MicroRNA (miRNA) is an abundant class of conservative and small non-coding RNAs which post-transcriptionally regulate gene by targeting mRNA for degradation or inhibition of translation.⁷ miRNAs are implicated in regulating diverse tumourigenic processes, such as in cell apoptosis, cell proliferation, stress response, and metabolism, etc. and have been found to be dysregulated in a wide variety of cancer types, including cervical cancer.^8,9 Recent studies have shown that miRNAs can serve as novel prognostic biomarkers in various cancer types. For example, miR-499 polymorphism has been reported to associate with gastric cancer patients in Chinese population¹⁰; serum concentration of miR-147 has been identified as a diagnostic biomarker in human non-small cell lung cancer;¹¹ aberrant expression of miR-26b has been regarded as a potential prognostic biomarker for cervical cancer patients.¹² miR-425-5p has recently been reported to be up-regulated and to promote tumourigenesis in various cancer types.^13,14 However, the potential role of miR-425-5p as a prognostic biomarker in cervical cancer has not been investigated.

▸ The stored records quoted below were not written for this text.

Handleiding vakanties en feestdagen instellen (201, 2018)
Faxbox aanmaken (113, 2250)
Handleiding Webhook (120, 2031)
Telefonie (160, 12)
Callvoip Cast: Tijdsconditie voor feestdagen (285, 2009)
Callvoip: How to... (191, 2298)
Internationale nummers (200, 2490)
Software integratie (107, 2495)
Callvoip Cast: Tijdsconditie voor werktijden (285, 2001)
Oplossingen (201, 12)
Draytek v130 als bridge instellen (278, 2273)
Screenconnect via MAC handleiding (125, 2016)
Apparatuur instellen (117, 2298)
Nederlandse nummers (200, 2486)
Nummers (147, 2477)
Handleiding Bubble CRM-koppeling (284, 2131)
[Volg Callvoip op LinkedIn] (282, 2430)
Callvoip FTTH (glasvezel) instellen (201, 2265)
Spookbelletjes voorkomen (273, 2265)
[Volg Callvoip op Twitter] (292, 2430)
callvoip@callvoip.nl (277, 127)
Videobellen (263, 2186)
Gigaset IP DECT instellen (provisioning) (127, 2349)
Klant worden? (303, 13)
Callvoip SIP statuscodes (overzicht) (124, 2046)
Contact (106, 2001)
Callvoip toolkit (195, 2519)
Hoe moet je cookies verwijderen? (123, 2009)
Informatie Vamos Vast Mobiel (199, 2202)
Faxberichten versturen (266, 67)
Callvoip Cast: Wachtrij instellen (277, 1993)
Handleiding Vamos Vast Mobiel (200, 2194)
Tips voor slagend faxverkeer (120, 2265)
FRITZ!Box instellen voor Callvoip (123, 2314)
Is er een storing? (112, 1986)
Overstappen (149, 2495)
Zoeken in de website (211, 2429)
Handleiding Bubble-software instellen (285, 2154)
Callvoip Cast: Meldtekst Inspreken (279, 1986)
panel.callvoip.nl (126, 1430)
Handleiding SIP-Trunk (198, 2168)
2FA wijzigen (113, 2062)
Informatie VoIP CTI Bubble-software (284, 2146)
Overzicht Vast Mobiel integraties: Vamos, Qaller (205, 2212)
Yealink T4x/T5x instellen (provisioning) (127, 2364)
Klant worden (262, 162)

In the present study, we examined miR-425-5p expression levels in human cervical cancer tissue and serum samples. The correlation between miR-425-5p and clinicopathological features and prognosis was analysed. Our results suggest that miR-425-5p is significantly higher in cervical cancer tissues and serum compared with matched non-cancerous tissues or healthy controls. Cox regression analysis reveals that serum miR-425-5p expression level may serve as a prognostic biomarker for survival in cervical cancer patients.

Methods

Tissues specimens

The study was approved by the Ethical Committee of Tianjin Huanhu Hospital, and informed consent was obtained from all patients. Cervical cancer tissue samples and matched non-tumour adjacent tissues (NATs) were obtained from patients who underwent surgical resection at Tianjin Huanhu Hospital, between March 2010 and December 2014 and were evaluated independently by two pathologists based on H&E staining. Overall, approximately 78% of tumours cells were found in the tumour biopsies. All tissues were immediately snap-frozen in liquid nitrogen and stored at −80℃ until use. In addition, the patients with any other tumour were excluded from the study. A total of 35 pairs of cervical cancer tissues were examined in the study. According to the criteria of the Union for International Cancer Control (UICC)/American Joint Committee on Cancer (AJCC), seventh edition, 9, 11 and 15 patients exhibited stage I, II and IIIa cancer, respectively. None of the subjects had received any therapeutic procedures prior to this study, including surgery, chemotherapy and radiotherapy.

Serum samples

From May 2009 to October 2014, we collected serum samples from patients who visited Tianjin Huanhu Hospital. Patients with recent history of any cancer other than cervical cancer were excluded. A total of 40 patients were involved in this study, and 17 Is, 14 IIs, 4 IIIas, 16 IIIbs and 22 IVs were identified, according to the criteria of the UICC/AJCC, seventh edition. Furthermore, serum from 13 patients with benign cervical disease (cervical tissue with hyperplasia precancerous features) and 32 cases of healthy controls were also obtained; 28/40 (70%) of the cervical cancer patients and 15/32 (46.8%) of the patients with benign cervical disease were HPV positive, respectively. Serum samples were extracted from whole blood after centrifugation (2800 g, 10 min) and stored at −80℃ until further processing. The prognosis was evaluated in all cervical cancer patients with serum samples in August 2015. Overall survival (OS) was defined as the time from cancer onset until death or by censoring at the last follow-up date.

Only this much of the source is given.